As a New Yorker, I see that African Americans do get along better with Latino/Latinas. There was once in gym class where an AA told his Spanish friend that they are both the same, and when the friend responded with “What about Asians?” African American responded “Nah, they ain’t the same. We think different.” I want to know why we are different (especially since the whole school consists of 97% of minorities?) Is it because of preconceived notions about Asian Americans (i.e. stereotypes from the media)?

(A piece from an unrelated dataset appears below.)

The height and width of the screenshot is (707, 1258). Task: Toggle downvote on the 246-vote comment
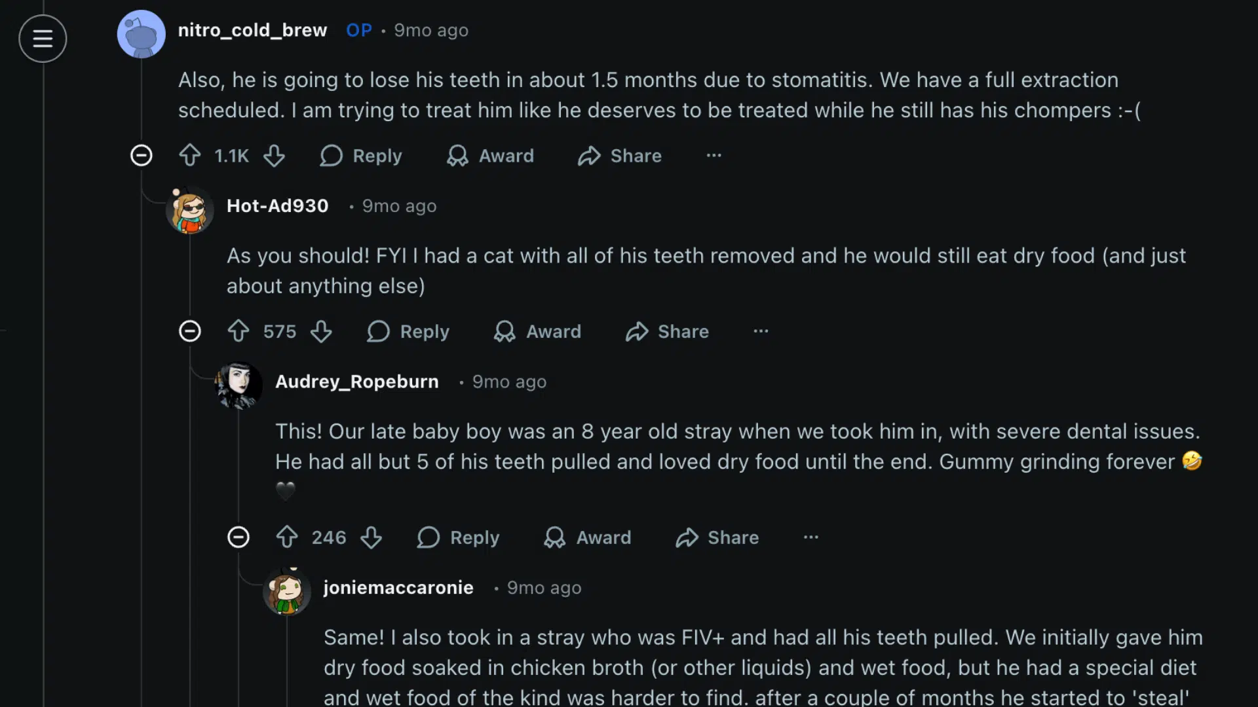372,537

**The breakdown is (approximately)… 55% Hispanics, 33% African Americans, 9% Asians and Asian Pacific Islander Americans, and 3% Whites, Non-Hispanic.

30 01 2008
msilver (22:59:12) :

I think there is a preconceived notion about what is “white” behavior and that Asians (especially Asian Americans) as seen as identifying and reproducing these patterns of behavior. So often Asian Americans are considered to be the “model minority” that succeed in education and the business world and maintain an equal playing field with whites. This, of course, is not true. But because less of a social gap appears to exist between Asians and whites, they are not considered on the “same level” as African Americans and Latino(a)s.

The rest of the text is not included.